### Problem requirements
Swap "GUI agent" for "screen assistant" wherever it occurs in the rows below, and write out every row again with nothing else altered.

### Items
---

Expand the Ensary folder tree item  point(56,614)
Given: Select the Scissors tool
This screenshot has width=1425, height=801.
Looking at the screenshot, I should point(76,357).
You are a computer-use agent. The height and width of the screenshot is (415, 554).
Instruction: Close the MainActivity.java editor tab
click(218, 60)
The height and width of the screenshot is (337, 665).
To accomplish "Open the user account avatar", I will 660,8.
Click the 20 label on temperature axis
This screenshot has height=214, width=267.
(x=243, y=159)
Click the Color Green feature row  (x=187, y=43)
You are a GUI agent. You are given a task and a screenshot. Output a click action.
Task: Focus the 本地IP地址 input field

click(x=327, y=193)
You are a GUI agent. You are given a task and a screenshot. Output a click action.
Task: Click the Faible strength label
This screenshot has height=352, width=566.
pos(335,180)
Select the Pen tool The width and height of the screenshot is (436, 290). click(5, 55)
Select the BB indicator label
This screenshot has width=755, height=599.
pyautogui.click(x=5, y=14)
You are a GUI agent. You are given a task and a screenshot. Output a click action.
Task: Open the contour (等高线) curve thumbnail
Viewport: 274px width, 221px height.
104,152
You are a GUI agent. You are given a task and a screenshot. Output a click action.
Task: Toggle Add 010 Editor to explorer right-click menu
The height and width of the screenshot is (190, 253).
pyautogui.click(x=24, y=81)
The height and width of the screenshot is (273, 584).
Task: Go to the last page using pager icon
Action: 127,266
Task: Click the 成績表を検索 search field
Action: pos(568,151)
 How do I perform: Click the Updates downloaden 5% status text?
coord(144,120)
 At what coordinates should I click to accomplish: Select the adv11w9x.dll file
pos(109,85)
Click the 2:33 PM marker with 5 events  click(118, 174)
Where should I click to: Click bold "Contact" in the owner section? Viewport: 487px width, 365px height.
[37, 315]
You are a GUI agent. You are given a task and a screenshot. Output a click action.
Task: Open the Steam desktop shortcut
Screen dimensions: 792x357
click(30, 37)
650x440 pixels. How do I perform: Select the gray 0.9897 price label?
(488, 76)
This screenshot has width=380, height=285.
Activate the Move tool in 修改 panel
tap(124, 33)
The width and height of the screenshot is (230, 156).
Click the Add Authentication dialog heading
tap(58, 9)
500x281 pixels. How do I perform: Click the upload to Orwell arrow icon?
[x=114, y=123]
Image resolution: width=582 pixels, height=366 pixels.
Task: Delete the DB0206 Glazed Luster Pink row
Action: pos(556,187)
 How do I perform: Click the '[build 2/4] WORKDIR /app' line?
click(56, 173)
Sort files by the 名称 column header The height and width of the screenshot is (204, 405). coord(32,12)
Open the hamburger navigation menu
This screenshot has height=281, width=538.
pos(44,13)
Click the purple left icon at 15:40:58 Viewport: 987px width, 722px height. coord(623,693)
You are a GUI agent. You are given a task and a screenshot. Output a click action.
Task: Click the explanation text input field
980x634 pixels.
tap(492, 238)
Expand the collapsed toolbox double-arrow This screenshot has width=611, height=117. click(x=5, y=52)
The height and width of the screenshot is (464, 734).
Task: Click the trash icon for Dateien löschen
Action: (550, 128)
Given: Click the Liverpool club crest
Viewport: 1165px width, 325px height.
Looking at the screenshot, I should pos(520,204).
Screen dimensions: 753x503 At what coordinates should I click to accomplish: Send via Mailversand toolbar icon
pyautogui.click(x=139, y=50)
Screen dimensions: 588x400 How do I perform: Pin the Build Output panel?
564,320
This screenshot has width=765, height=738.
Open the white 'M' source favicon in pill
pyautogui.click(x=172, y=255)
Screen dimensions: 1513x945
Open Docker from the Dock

---

### Problem solution
Expand the Ensary folder tree item  point(56,614)
Given: Select the Scissors tool
This screenshot has width=1425, height=801.
Looking at the screenshot, I should point(76,357).
You are a computer-use agent. The height and width of the screenshot is (415, 554).
Instruction: Close the MainActivity.java editor tab
click(218, 60)
The height and width of the screenshot is (337, 665).
To accomplish "Open the user account avatar", I will 660,8.
Click the 20 label on temperature axis
This screenshot has height=214, width=267.
(x=243, y=159)
Click the Color Green feature row  (x=187, y=43)
You are a screen assistant. You are given a task and a screenshot. Output a click action.
Task: Focus the 本地IP地址 input field

click(x=327, y=193)
You are a screen assistant. You are given a task and a screenshot. Output a click action.
Task: Click the Faible strength label
This screenshot has height=352, width=566.
pos(335,180)
Select the Pen tool The width and height of the screenshot is (436, 290). click(5, 55)
Select the BB indicator label
This screenshot has width=755, height=599.
pyautogui.click(x=5, y=14)
You are a screen assistant. You are given a task and a screenshot. Output a click action.
Task: Open the contour (等高线) curve thumbnail
Viewport: 274px width, 221px height.
104,152
You are a screen assistant. You are given a task and a screenshot. Output a click action.
Task: Toggle Add 010 Editor to explorer right-click menu
The height and width of the screenshot is (190, 253).
pyautogui.click(x=24, y=81)
The height and width of the screenshot is (273, 584).
Task: Go to the last page using pager icon
Action: 127,266
Task: Click the 成績表を検索 search field
Action: pos(568,151)
 How do I perform: Click the Updates downloaden 5% status text?
coord(144,120)
 At what coordinates should I click to accomplish: Select the adv11w9x.dll file
pos(109,85)
Click the 2:33 PM marker with 5 events  click(118, 174)
Where should I click to: Click bold "Contact" in the owner section? Viewport: 487px width, 365px height.
[37, 315]
You are a screen assistant. You are given a task and a screenshot. Output a click action.
Task: Open the Steam desktop shortcut
Screen dimensions: 792x357
click(30, 37)
650x440 pixels. How do I perform: Select the gray 0.9897 price label?
(488, 76)
This screenshot has width=380, height=285.
Activate the Move tool in 修改 panel
tap(124, 33)
The width and height of the screenshot is (230, 156).
Click the Add Authentication dialog heading
tap(58, 9)
500x281 pixels. How do I perform: Click the upload to Orwell arrow icon?
[x=114, y=123]
Image resolution: width=582 pixels, height=366 pixels.
Task: Delete the DB0206 Glazed Luster Pink row
Action: pos(556,187)
 How do I perform: Click the '[build 2/4] WORKDIR /app' line?
click(56, 173)
Sort files by the 名称 column header The height and width of the screenshot is (204, 405). coord(32,12)
Open the hamburger navigation menu
This screenshot has height=281, width=538.
pos(44,13)
Click the purple left icon at 15:40:58 Viewport: 987px width, 722px height. coord(623,693)
You are a screen assistant. You are given a task and a screenshot. Output a click action.
Task: Click the explanation text input field
980x634 pixels.
tap(492, 238)
Expand the collapsed toolbox double-arrow This screenshot has width=611, height=117. click(x=5, y=52)
The height and width of the screenshot is (464, 734).
Task: Click the trash icon for Dateien löschen
Action: (550, 128)
Given: Click the Liverpool club crest
Viewport: 1165px width, 325px height.
Looking at the screenshot, I should pos(520,204).
Screen dimensions: 753x503 At what coordinates should I click to accomplish: Send via Mailversand toolbar icon
pyautogui.click(x=139, y=50)
Screen dimensions: 588x400 How do I perform: Pin the Build Output panel?
564,320
This screenshot has width=765, height=738.
Open the white 'M' source favicon in pill
pyautogui.click(x=172, y=255)
Screen dimensions: 1513x945
Open Docker from the Dock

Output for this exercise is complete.